I’ve been having problems with my main pool called FusionPool. It has 2 spinning vDevs both z2 and a mirrored metadata pool. It appeared one of the nvme metadata drives was missing so I replaced, I thought it finished resilvering so I planned to upgrade the 2nd one as well. When I rebooted, the FusionPool was listed exported so through the GUI I exported the pool and tried to re-import it, which worked in the past. When I try to import via the GUI I get this message:
I have adequate disks available, with only one of the mirrored nvme drives missing.
When I go to manually import the pool via the shell I get
When I run zpool import I get the following output:
root@truenas[~]# zpool import
pool: FusionPool
id: 7105278952023681001
state: FAULTED
status: One or more devices contains corrupted data.
action: The pool cannot be imported due to damaged devices or data.
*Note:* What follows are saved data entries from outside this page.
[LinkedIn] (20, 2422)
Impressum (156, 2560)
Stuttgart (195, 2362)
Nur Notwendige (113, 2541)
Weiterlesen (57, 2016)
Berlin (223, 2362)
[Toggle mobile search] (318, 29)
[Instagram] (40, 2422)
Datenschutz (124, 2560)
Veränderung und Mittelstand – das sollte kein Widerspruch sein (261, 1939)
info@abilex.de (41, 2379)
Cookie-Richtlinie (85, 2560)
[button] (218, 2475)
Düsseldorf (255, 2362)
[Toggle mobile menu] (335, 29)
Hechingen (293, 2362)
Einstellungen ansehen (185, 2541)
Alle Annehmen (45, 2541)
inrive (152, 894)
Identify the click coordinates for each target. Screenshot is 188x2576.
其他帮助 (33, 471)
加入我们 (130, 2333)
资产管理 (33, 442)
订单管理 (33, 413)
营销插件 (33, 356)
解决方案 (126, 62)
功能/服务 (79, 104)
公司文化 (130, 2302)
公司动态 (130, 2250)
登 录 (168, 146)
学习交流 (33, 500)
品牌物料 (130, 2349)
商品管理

The pool may be active on another system, but can be imported using
the '-f' flag.
see: https://openzfs.github.io/openzfs-docs/msg/ZFS-8000-5E
config:
FusionPool FAULTED corrupted data
raidz2-0 ONLINE
f9a95cd1-86c4-4c2d-bef5-01e020f29abd ONLINE
a88e61ec-82c2-4255-92b0-298de1335798 ONLINE
bebea15b-3341-4c5a-8cb5-2a04b726e64e ONLINE
8d3a4f69-a526-4bf0-ae6c-efc851d43bfe ONLINE
5b712775-ed2d-46cf-81cb-1936a6f27936 ONLINE
a34b923d-b7ff-4aca-98e9-ef7ef22d28c7 ONLINE
mirror-1 DEGRADED
840bed05-be73-4e33-95bf-7d0374c1a70e ONLINE
a2b880e0-d3a5-4d15-99c0-bec7e5436d12 UNAVAIL
raidz2-2 ONLINE
ef1bf023-d6db-438a-b9d1-7d2bdbb2ed83 ONLINE
8e9793b2-8d5f-4fcb-9aef-2012536184e8 ONLINE
63599f5d-7f6a-4f42-99ce-64517c6984ef ONLINE
4cb91005-5dc1-453e-942f-5ad6ecdddefe ONLINE
Any suggestions on how I can try to revive this pool?
Do you mean “metadata vdev”, which are generically referred to as “special vdevs”?
From your zpool import output, mirror-1 is a data vdev, not a special vdev.
It was intended to be a special vdev, when I originally set it up. Either way I can’t reimport now.
You’re very close to losing all your data. I hope you have backups. I also suggest redoing this pool if possible.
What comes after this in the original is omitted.